**Exercise brief**
Find every line with the string "will" in the material below and copy it.

┏━━

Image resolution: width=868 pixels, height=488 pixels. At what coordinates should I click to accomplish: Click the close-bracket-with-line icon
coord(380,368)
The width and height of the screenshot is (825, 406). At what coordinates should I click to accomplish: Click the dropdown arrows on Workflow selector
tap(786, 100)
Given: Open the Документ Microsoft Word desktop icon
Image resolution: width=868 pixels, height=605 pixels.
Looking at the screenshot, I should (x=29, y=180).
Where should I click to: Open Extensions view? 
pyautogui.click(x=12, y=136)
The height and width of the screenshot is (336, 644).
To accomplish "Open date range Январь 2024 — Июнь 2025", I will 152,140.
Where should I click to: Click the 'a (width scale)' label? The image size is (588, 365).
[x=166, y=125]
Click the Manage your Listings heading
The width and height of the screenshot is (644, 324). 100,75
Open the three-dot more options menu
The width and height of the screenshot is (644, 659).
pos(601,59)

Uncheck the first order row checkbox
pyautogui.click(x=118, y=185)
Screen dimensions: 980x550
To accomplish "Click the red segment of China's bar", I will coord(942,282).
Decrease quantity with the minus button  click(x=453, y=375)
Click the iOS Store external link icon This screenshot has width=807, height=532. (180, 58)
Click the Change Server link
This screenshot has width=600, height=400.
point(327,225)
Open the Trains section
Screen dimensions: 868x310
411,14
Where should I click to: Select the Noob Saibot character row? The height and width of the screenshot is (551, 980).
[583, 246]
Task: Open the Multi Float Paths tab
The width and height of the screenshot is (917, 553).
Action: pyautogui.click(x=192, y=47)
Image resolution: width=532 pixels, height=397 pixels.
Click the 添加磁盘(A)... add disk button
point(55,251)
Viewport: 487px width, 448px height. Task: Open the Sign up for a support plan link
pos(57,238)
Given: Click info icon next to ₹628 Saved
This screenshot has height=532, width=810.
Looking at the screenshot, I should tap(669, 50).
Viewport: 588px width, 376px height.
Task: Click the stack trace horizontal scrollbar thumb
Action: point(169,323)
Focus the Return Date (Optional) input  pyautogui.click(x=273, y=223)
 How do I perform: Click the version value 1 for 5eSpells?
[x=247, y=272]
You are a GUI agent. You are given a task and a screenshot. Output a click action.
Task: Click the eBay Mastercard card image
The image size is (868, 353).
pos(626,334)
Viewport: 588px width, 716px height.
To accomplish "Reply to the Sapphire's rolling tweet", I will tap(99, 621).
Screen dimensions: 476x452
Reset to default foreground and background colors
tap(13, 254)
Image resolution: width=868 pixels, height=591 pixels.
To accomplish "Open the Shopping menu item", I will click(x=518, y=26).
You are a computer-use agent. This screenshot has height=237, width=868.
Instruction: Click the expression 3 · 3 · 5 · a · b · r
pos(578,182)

┗━━

**Response area**
To accomplish "Open date range Январь 2024 — Июнь 2025", I will 152,140.
To accomplish "Click the red segment of China's bar", I will coord(942,282).
To accomplish "Reply to the Sapphire's rolling tweet", I will tap(99, 621).
To accomplish "Open the Shopping menu item", I will click(x=518, y=26).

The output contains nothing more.